The surveillance footage allowed us to see how guests responded to frightening events, such as a chainsaw-wielding pig-man chasing them down a dark corridor. The heart rate monitors told us about their physiological responses to such events, and the questionnaires allowed us to understand how they felt about it all.
They told us they perceived their experiences as a kind of play, supporting our notion of recreational horror as a medium for playing with fear. But we also wanted to go deeper into the relationship between fear and enjoyment. You might think that relationship is linear—the more fear, the better. But when we plotted the actual relationship between fear and enjoyment, it looked like an upside-down U. In other words, when people go to a haunted attraction, they don’t want too little fear (which is boring), and they don’t want too much fear (which is unpleasant).

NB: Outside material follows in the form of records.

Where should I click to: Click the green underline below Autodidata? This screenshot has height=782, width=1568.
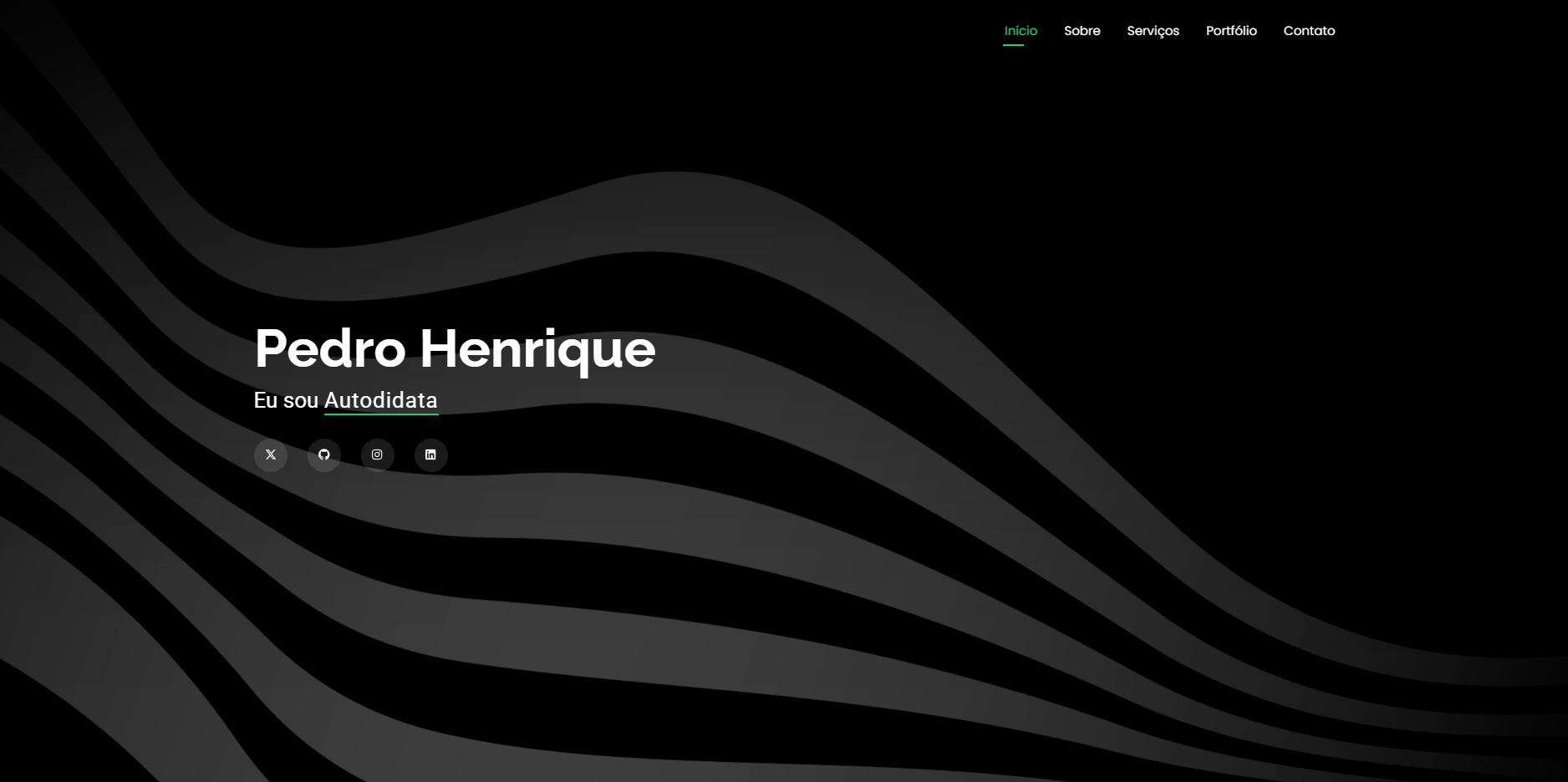[380, 414]
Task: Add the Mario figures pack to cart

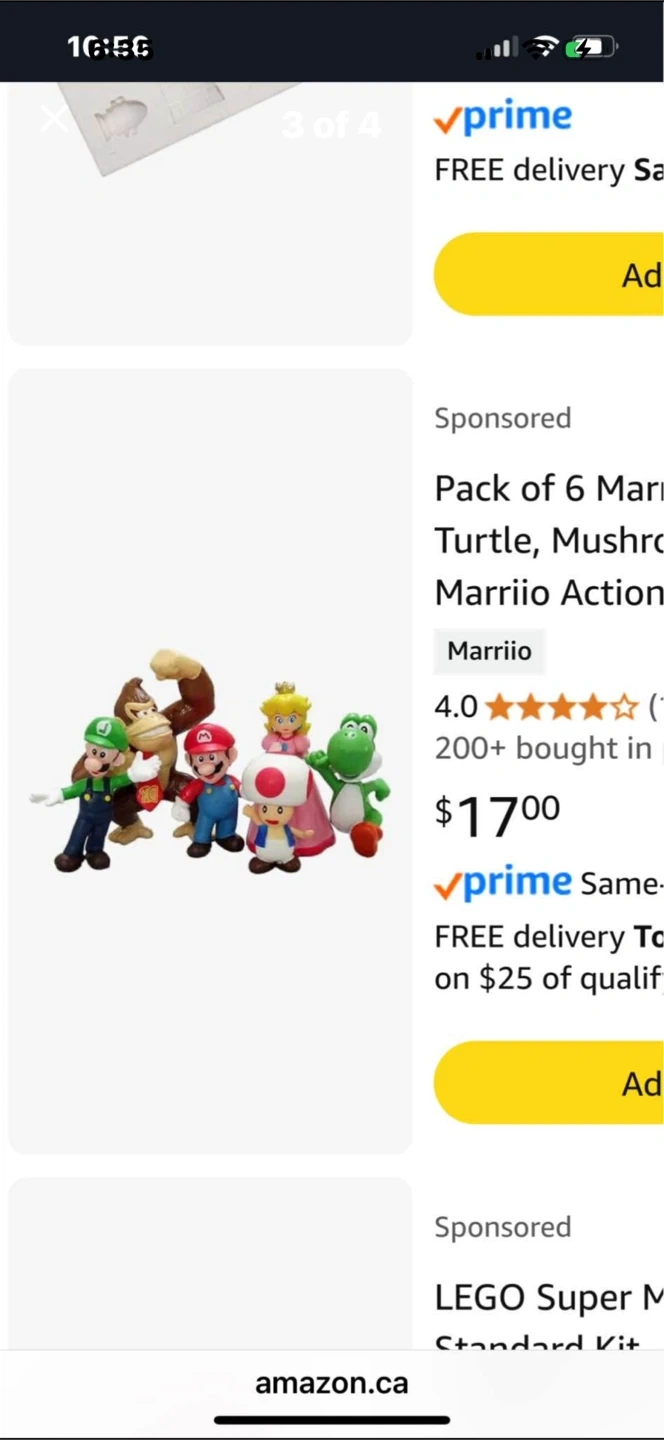Action: click(549, 1083)
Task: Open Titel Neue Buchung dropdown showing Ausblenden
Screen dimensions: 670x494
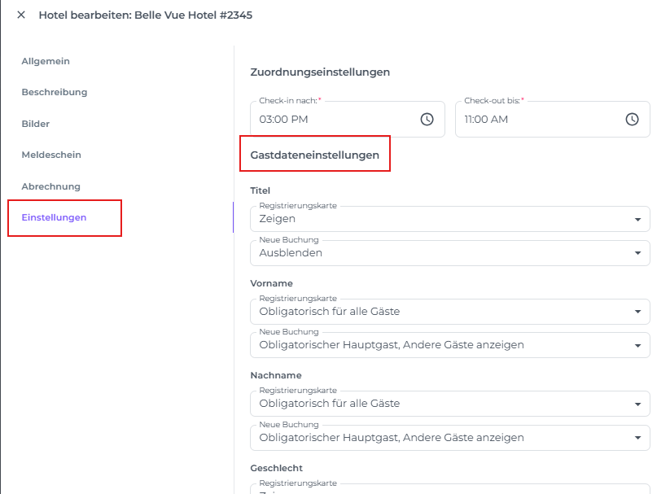Action: tap(440, 253)
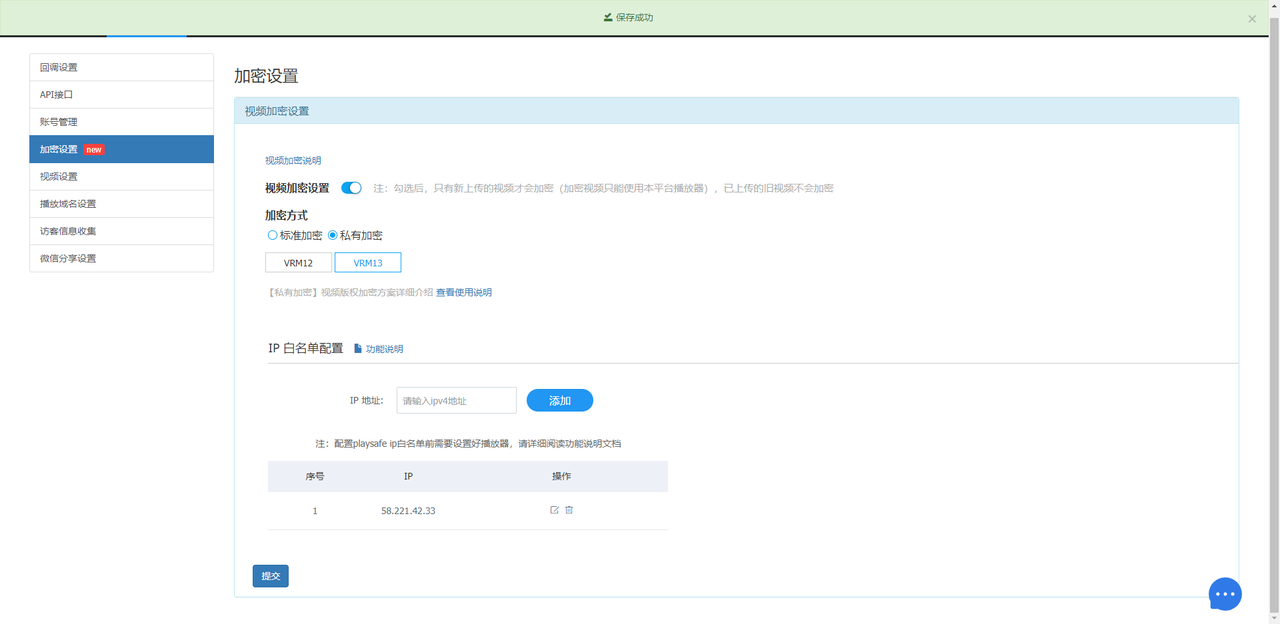Open the 视频加密说明 link
The width and height of the screenshot is (1280, 624).
coord(293,160)
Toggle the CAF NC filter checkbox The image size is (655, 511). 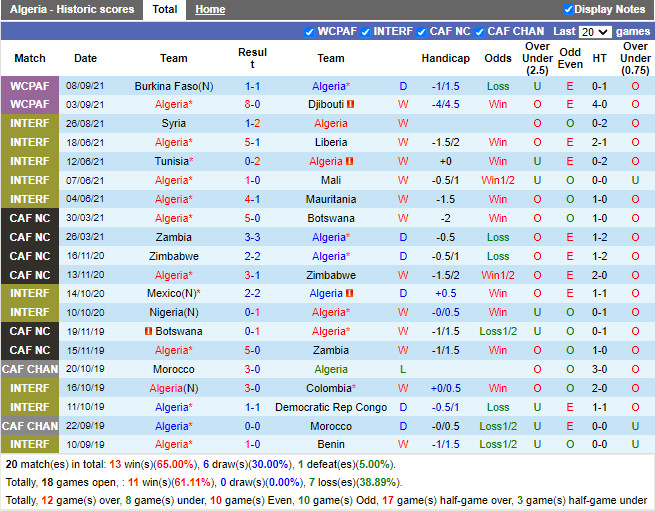423,32
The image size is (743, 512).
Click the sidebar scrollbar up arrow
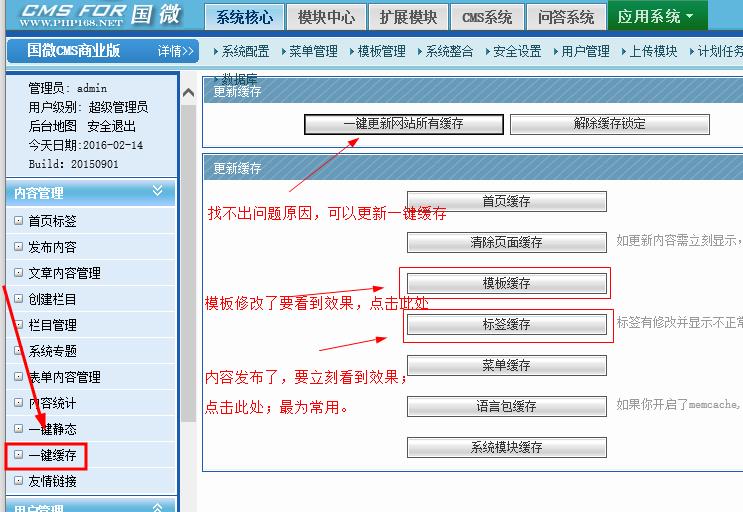click(189, 93)
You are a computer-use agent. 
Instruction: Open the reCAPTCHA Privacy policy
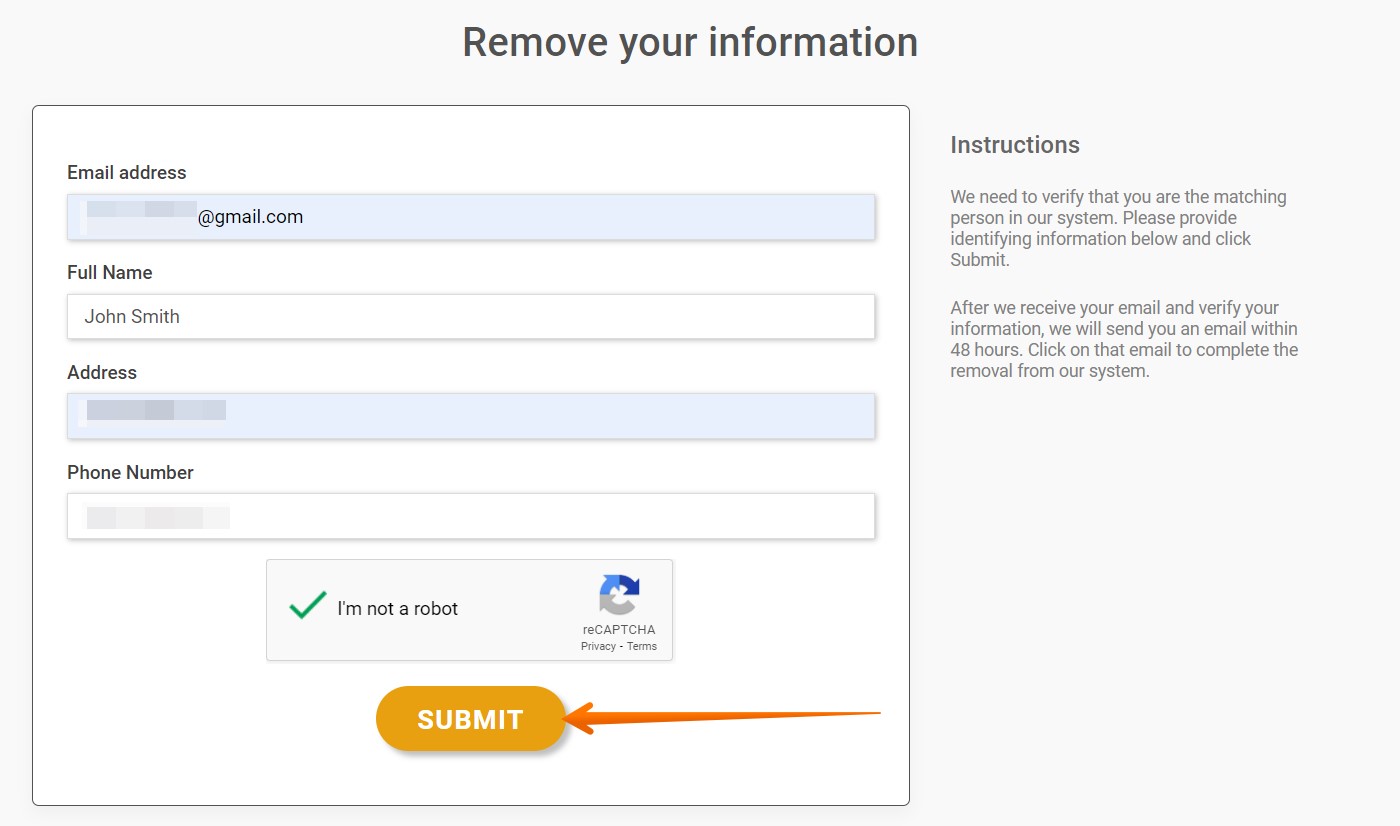596,646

What they want is to hit what we call the “sweet spot of fear.” That doesn’t just go for high-intensity haunted attractions either. When you hurtle a kid into the air, you don’t want it to be too tame or too wild; when teenagers joyride their bikes, they need just the right amount of tummy-tickling arousal; when you pick a horror movie on Netflix, you try to go for the one that sits just at the right point on the scare-o-meter.
So, there is pleasure to be had from these vicarious visits to Dodge, but are there any other benefits? In several past and ongoing studies of the psychological and social effects of engagement with recreational fear, we’ve seen it improve people’s ability to cope with stress and anxiety. For instance, one study—led by my colleague Coltan Scrivner—found that people who watch many horror movies exhibited better psychological resilience during the first Covid-19 lockdown than people who stay away from scary movies.
You can think of recreational fear as a kind of mental jungle gym where you prepare for the real thing, or as a kind of fear inoculation. A small dose of fear galvanizes the organism for the big dose that life throws at it sooner or later. So even though fear itself may be unpleasant, recreational fear is not only fun—it may be good for us.
My colleagues and I even have preliminary results to suggest that some people with mental health issues, such as anxiety disorder and depression, get relief from recreational horror. Maybe it’s about escaping anhedonia—emotional flatlining—momentarily, and maybe it’s about playing with troublesome emotions in a controllable context. For fear to be fun, you need to feel not only that the levels are just-so, but that you are in relative control of the experience.
With research findings such as these in mind, we should maybe think twice about shielding kids and young people too zealously from playful forms of fear. They’ll end up in Dodge sooner or later, and they will be better equipped if they’ve at least pretended to be there before.